As we must teach, age appropriately, topics of race and racism in our schools, we must also teach topics of the hard history of Christian dominance, hegemony, and oppression in our schools, from the politics surrounding the Crucifixion, the Roman Empire’s conversation to Christianity and its spread, to the Christian Crusades, Doctrine of Discovery, Spanish and Mexican Inquisitions, the taking hold of Christian nationalism, and other topics.

By Christians of all backgrounds acknowledging and learning about this history, yes, they may in fact feel “uncomfortable.” Like issues of race for white people, for some Christians, this may challenge the stability of their identities and potentially pose a narcissistic injury. But if we allow ourselves again to stay in the discomfort, we can expand our sense of identity and community.
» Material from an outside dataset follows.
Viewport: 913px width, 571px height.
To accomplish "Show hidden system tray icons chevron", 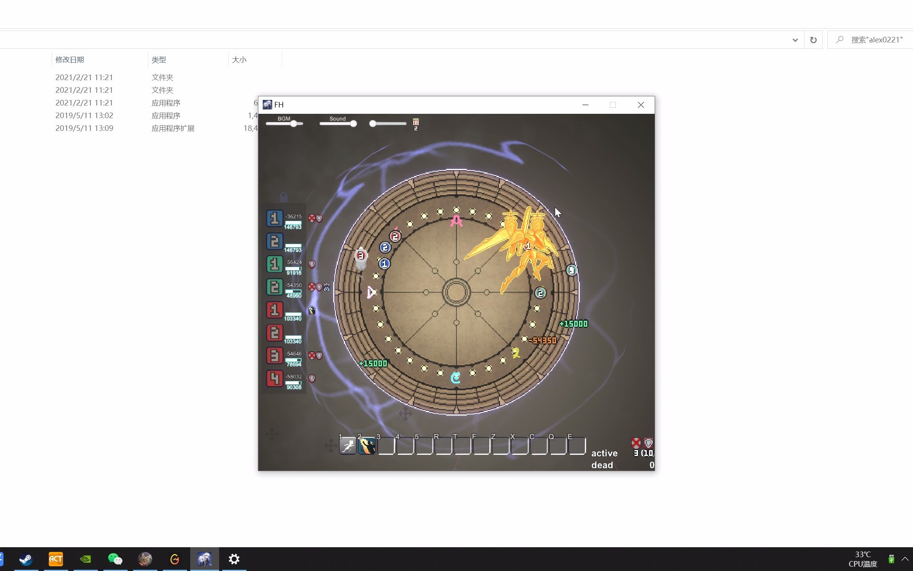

I recognize that no religion is monolithic. In Christianity, there are many separate and some associated denominations with differing direct connections with practices from ancient times. Generally, however, Christians in most Western societies do benefit in varying degrees from Christian privilege and its legacies, regardless of denomination. These are unearned privileges that are not accorded to non-Christians.

Yes, while we need to educate ourselves and our students about the genuine advancements made possible by Christian denominations, we cannot merely look at the beautiful art, music, and houses of worship, but must also investigate the hands that formulated the bricks in the basements on which the foundations rest.